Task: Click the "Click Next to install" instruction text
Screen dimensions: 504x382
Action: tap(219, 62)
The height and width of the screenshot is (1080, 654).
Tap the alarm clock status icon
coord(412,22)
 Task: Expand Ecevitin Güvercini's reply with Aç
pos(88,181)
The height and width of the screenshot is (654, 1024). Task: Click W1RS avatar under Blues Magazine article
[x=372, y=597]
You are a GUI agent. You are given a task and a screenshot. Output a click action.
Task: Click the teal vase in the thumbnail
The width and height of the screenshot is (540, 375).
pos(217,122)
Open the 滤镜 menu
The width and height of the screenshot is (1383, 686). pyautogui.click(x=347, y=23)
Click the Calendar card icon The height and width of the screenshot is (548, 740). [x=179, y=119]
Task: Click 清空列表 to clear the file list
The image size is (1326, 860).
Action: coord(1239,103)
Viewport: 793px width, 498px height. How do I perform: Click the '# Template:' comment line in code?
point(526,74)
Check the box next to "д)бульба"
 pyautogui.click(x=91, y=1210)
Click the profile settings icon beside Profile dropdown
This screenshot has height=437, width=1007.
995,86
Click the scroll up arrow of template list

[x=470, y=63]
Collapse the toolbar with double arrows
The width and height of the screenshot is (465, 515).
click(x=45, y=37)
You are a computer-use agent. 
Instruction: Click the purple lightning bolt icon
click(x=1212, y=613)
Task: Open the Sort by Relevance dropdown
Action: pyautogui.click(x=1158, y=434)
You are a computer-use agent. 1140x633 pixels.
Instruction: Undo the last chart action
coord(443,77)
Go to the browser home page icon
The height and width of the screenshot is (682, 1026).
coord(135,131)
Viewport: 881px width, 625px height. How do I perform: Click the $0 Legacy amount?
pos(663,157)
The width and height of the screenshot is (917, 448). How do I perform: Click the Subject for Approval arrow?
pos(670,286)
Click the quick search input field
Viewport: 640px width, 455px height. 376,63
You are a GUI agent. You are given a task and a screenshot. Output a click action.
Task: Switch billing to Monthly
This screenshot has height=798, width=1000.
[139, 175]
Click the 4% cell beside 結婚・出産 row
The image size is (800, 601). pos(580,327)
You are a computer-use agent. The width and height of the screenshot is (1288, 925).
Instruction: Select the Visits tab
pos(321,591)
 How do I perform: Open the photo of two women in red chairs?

> _To do_:
Every line of the data must be reproduced exactly.

> _Task output_:
Task: Click the "Click Next to install" instruction text
Screen dimensions: 504x382
Action: tap(219, 62)
The height and width of the screenshot is (1080, 654).
Tap the alarm clock status icon
coord(412,22)
 Task: Expand Ecevitin Güvercini's reply with Aç
pos(88,181)
The height and width of the screenshot is (654, 1024). Task: Click W1RS avatar under Blues Magazine article
[x=372, y=597]
You are a GUI agent. You are given a task and a screenshot. Output a click action.
Task: Click the teal vase in the thumbnail
The width and height of the screenshot is (540, 375).
pos(217,122)
Open the 滤镜 menu
The width and height of the screenshot is (1383, 686). pyautogui.click(x=347, y=23)
Click the Calendar card icon The height and width of the screenshot is (548, 740). [x=179, y=119]
Task: Click 清空列表 to clear the file list
The image size is (1326, 860).
Action: coord(1239,103)
Viewport: 793px width, 498px height. How do I perform: Click the '# Template:' comment line in code?
point(526,74)
Check the box next to "д)бульба"
 pyautogui.click(x=91, y=1210)
Click the profile settings icon beside Profile dropdown
This screenshot has height=437, width=1007.
995,86
Click the scroll up arrow of template list

[x=470, y=63]
Collapse the toolbar with double arrows
The width and height of the screenshot is (465, 515).
click(x=45, y=37)
You are a computer-use agent. 
Instruction: Click the purple lightning bolt icon
click(x=1212, y=613)
Task: Open the Sort by Relevance dropdown
Action: pyautogui.click(x=1158, y=434)
You are a computer-use agent. 1140x633 pixels.
Instruction: Undo the last chart action
coord(443,77)
Go to the browser home page icon
The height and width of the screenshot is (682, 1026).
coord(135,131)
Viewport: 881px width, 625px height. How do I perform: Click the $0 Legacy amount?
pos(663,157)
The width and height of the screenshot is (917, 448). How do I perform: Click the Subject for Approval arrow?
pos(670,286)
Click the quick search input field
Viewport: 640px width, 455px height. 376,63
You are a GUI agent. You are given a task and a screenshot. Output a click action.
Task: Switch billing to Monthly
This screenshot has height=798, width=1000.
[139, 175]
Click the 4% cell beside 結婚・出産 row
The image size is (800, 601). pos(580,327)
You are a computer-use agent. The width and height of the screenshot is (1288, 925).
Instruction: Select the Visits tab
pos(321,591)
 How do I perform: Open the photo of two women in red chairs?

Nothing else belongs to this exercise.